Implemented and evaluated 3 pre-trained transformer models—DistilBERT, BERT, and RoBERTa—on a text classification task. The primary goal was to determine the most effective model for classifying the dataset into three categories: FIN_TABLE, NOISE, and TEXT. Through hyperparameter tuning and subsequent evaluations, following conclusions were derived:

#### Hyperparameter Tuning

Hyperparameter tuning was performed using DistilBERT due to its faster and more lightweight nature. The learning rates and epochs were varied, and the optimal combination was identified based on evaluation metrics such as accuracy, precision, recall, and F1 score.

- **Learning Rates:** 5e-5, 3e-5, 2e-5
- **Epochs:** 5, 6, 7, 8, 9

The optimal hyperparameters identified for DistilBERT were a learning rate of 3e-5 and 9 epochs, resulting in the highest performance across all evaluation metrics.

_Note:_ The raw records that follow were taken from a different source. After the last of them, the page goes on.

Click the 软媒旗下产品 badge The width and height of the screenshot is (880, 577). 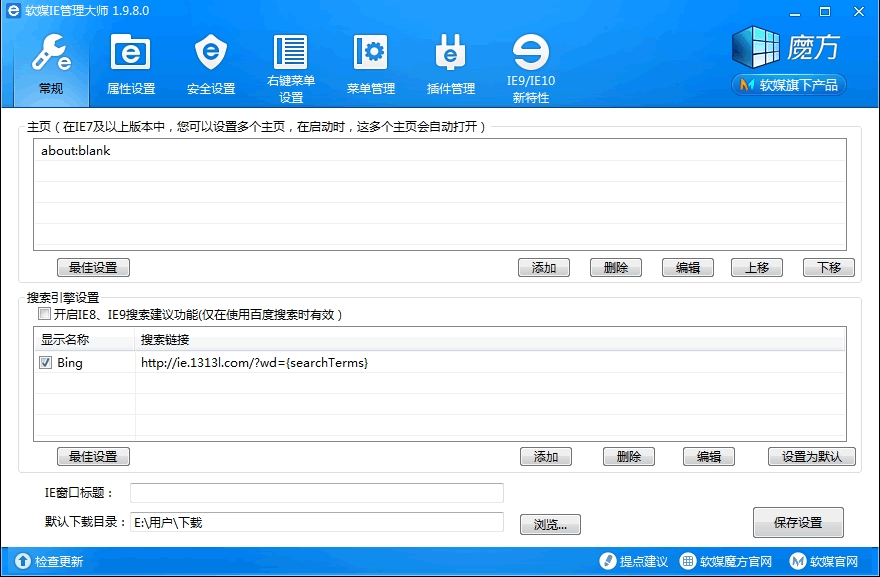pyautogui.click(x=789, y=85)
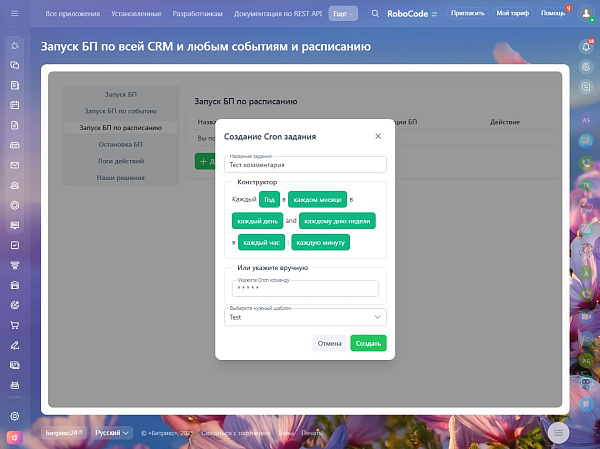The image size is (600, 449).
Task: Open 'Запуск БП по событию' menu item
Action: [120, 110]
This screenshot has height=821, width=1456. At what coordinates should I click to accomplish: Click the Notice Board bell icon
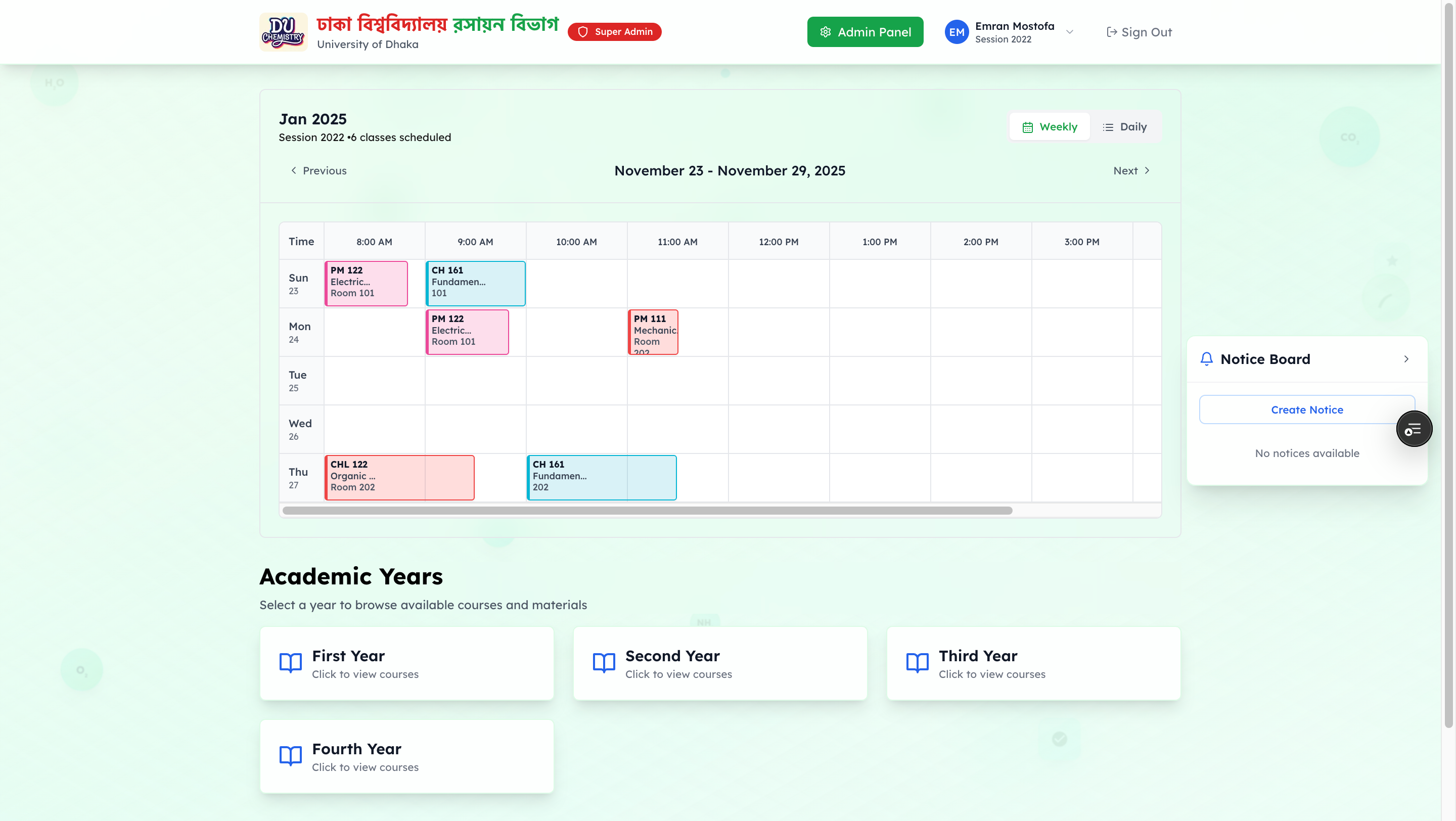pos(1206,359)
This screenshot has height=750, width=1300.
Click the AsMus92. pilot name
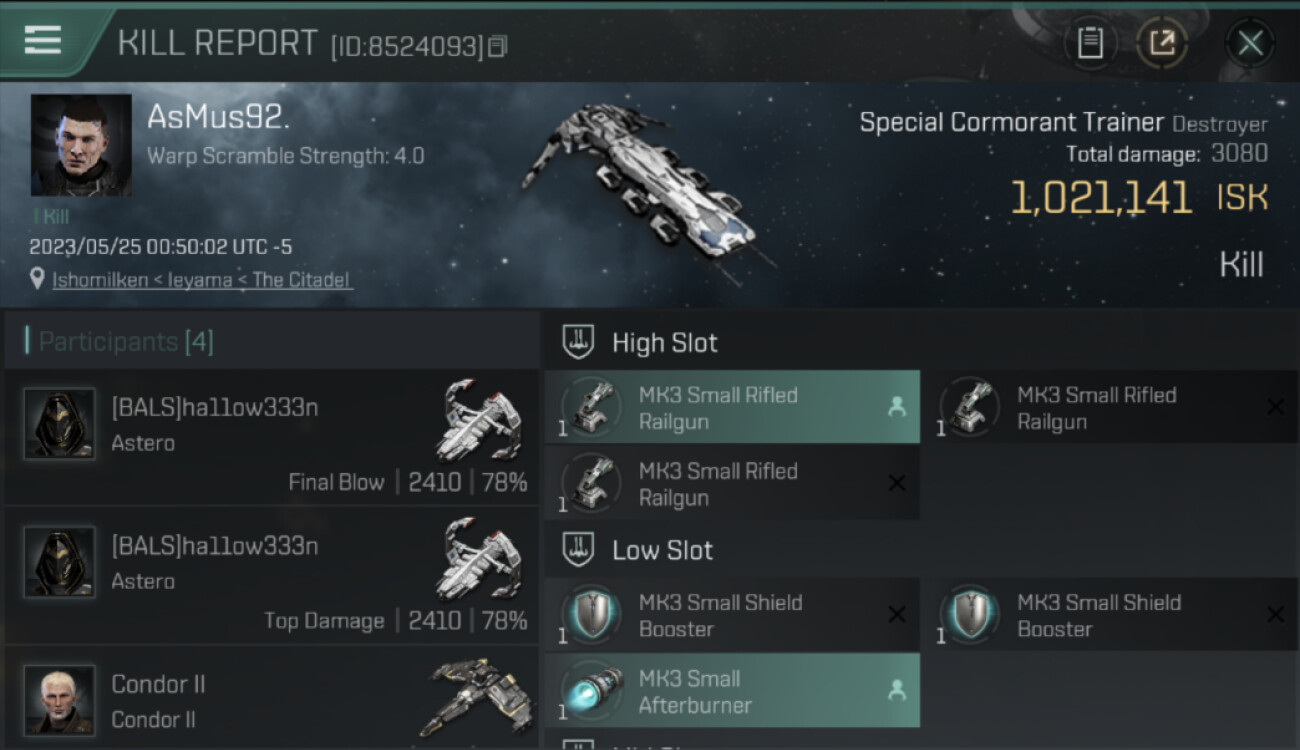click(x=218, y=117)
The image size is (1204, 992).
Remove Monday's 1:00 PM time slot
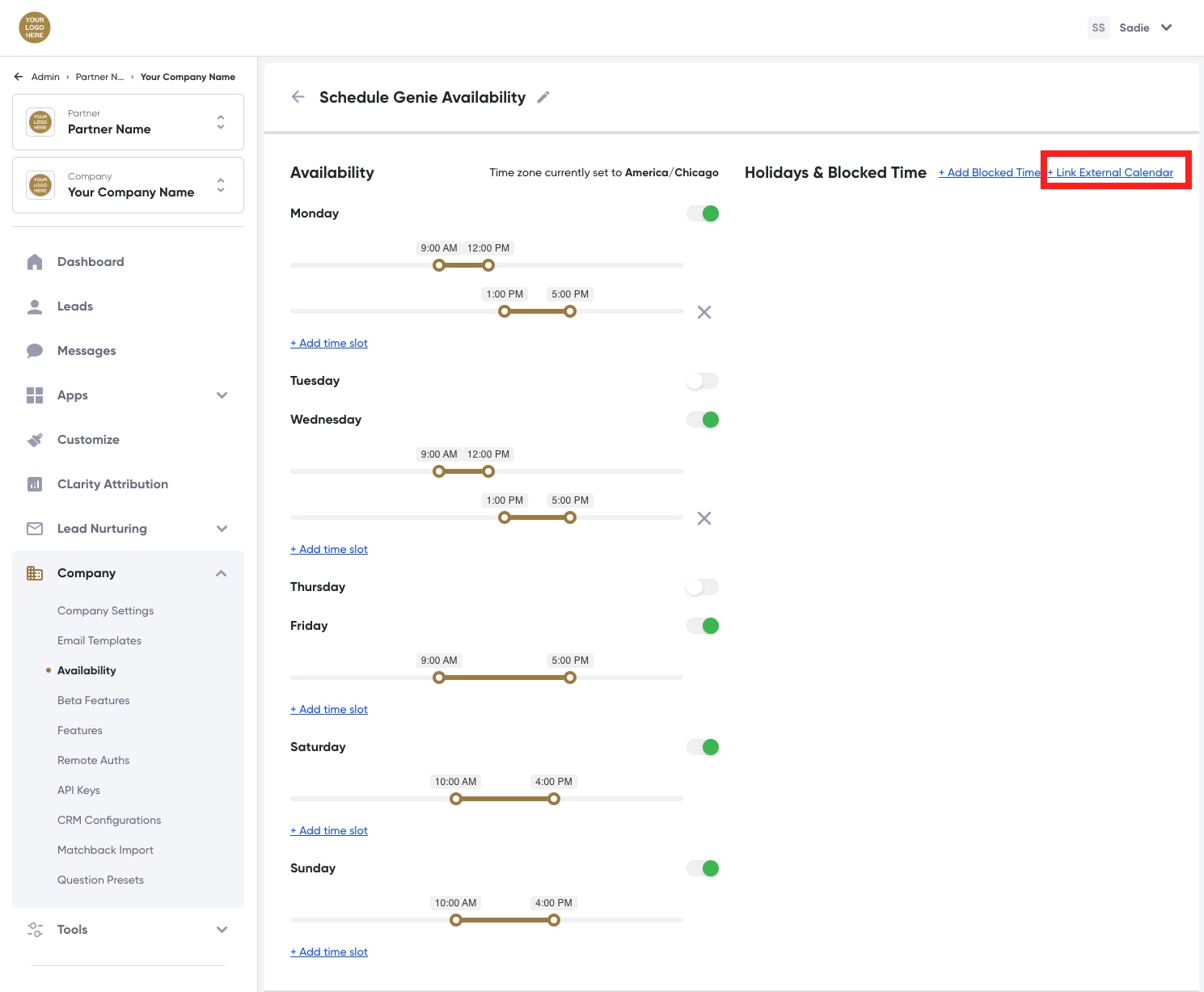[704, 312]
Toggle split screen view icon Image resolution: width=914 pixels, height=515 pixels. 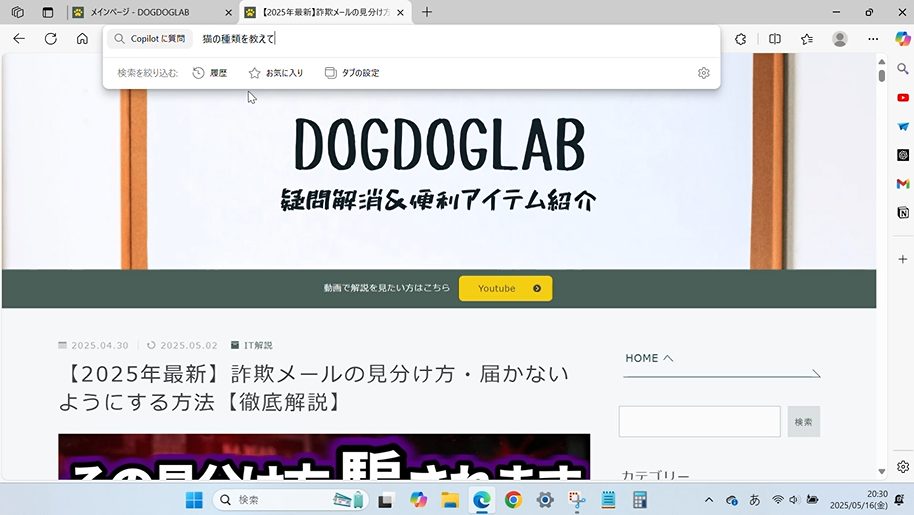click(x=775, y=39)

| Learning Rate | Epochs | Accuracy | Precision | Loss     | Recall   | F1       |
|---------------|--------|----------|-----------|----------|----------|----------|
| 3e-5          | 9      | 0.960938 | 0.961328  | 0.188554 | 0.960938 | 0.960983 |

#### Model Evaluation

Using the optimal hyperparameters identified, training was performed on all three models:

1. **DistilBERT Model**
   - **Learning Rate:** 3e-5
   - **Epochs:** 9
   - **Evaluation Metrics:**
     - **Loss:** 0.1885537952184677
     - **Accuracy:** 0.9609375
     - **Precision:** 0.961328125
     - **Recall:** 0.9609375
     - **F1 Score:** 0.9609832569391393

2. **BERT Model**
   - **Learning Rate:** 3e-5
   - **Epochs:** 9
   - **Evaluation Metrics:**
     - **Loss:** 0.33096411228179934
     - **Accuracy:** 0.9
     - **Precision:** 0.9034313725490195
     - **Recall:** 0.9
     - **F1 Score:** 0.9003702603702604

3. **RoBERTa Model**
   - **Learning Rate:** 3e-5
   - **Epochs:** 9
   - **Evaluation Metrics:**
     - **Loss:** 0.3747982978820801
     - **Accuracy:** 0.9125
     - **Precision:** 0.9145167895167894
     - **Recall:** 0.9125
     - **F1 Score:** 0.9127909226190475

Based on the evaluation metrics, DistilBERT outperformed both BERT and RoBERTa in terms of accuracy, precision, recall, and F1 score. Despite being a lighter and faster model, DistilBERT achieved a higher evaluation performance, making it the most effective model for this text classification task.

- **DistilBERT** demonstrated superior performance with an F1 score of 0.96098, making it the best choice for the task.
- **BERT** and **RoBERTa**, while still highly effective, did not perform as well as DistilBERT under the same hyperparameters.